From the sc_main.cpp file, you’d then:

#include "Vour.h"
#include "Vour_our.h"
std::cout << "clock is " << top->our->clk << std::endl;

In this example, clk is a bool you can read or set as any other variable. The value of normal signals may be set, though your code shouldn’t change clocks, or you’ll get strange results.

Should a module be in Verilog or SystemC?

Sometimes there is a block that only interconnects instances, and you have a choice if you write it in Verilog or SystemC. Everything else being equal, the best performance is when Verilator sees all of the design. So, look at the hierarchy of your design, labeling instances as to if they are SystemC or Verilog. Then:

  • A module with only SystemC instances below must be SystemC.

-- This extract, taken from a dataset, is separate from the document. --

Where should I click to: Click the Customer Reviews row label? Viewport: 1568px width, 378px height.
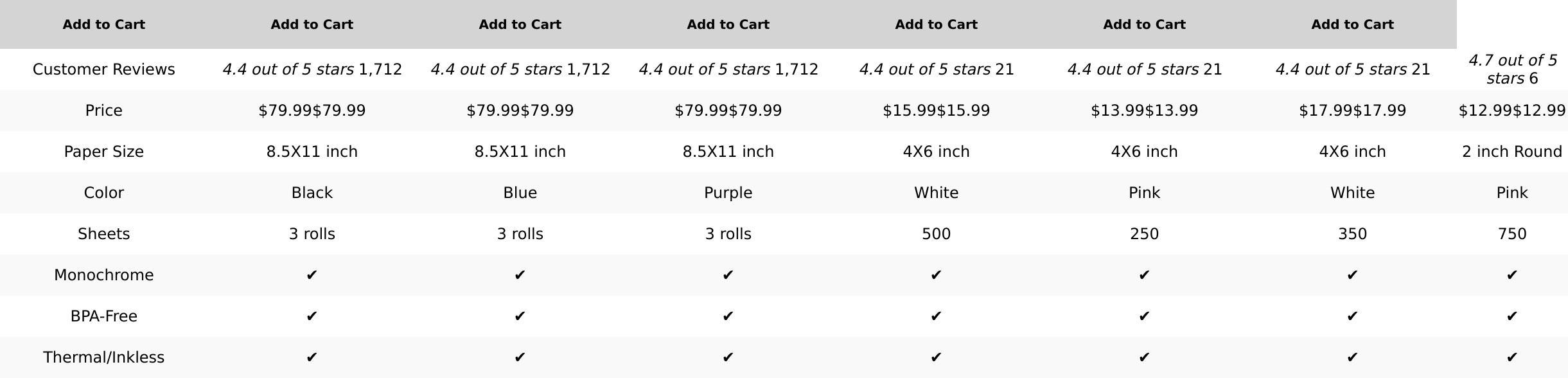pos(103,69)
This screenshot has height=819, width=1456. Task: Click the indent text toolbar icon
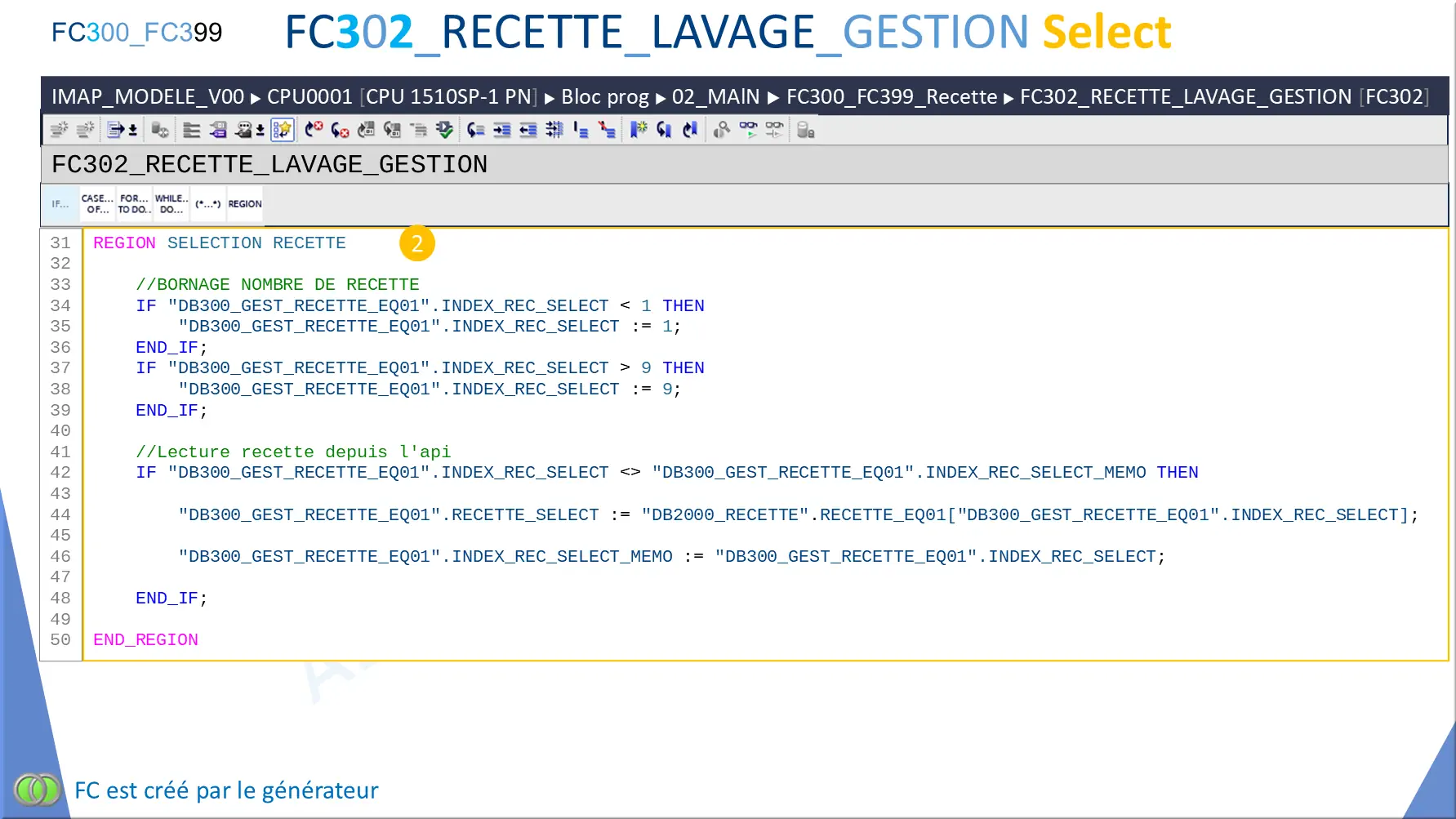pos(502,130)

  • A module with a mix of Verilog and SystemC instances below must be SystemC. (As Verilator cannot connect to lower-level SystemC instances.)

  • A module with only Verilog instances below can be either, but for best performance should be Verilog. (The exception is if you have a design that is instantiated many times; in this case, Verilating one of the lower modules and instantiating that Verilated instances multiple times into a SystemC module may be faster.)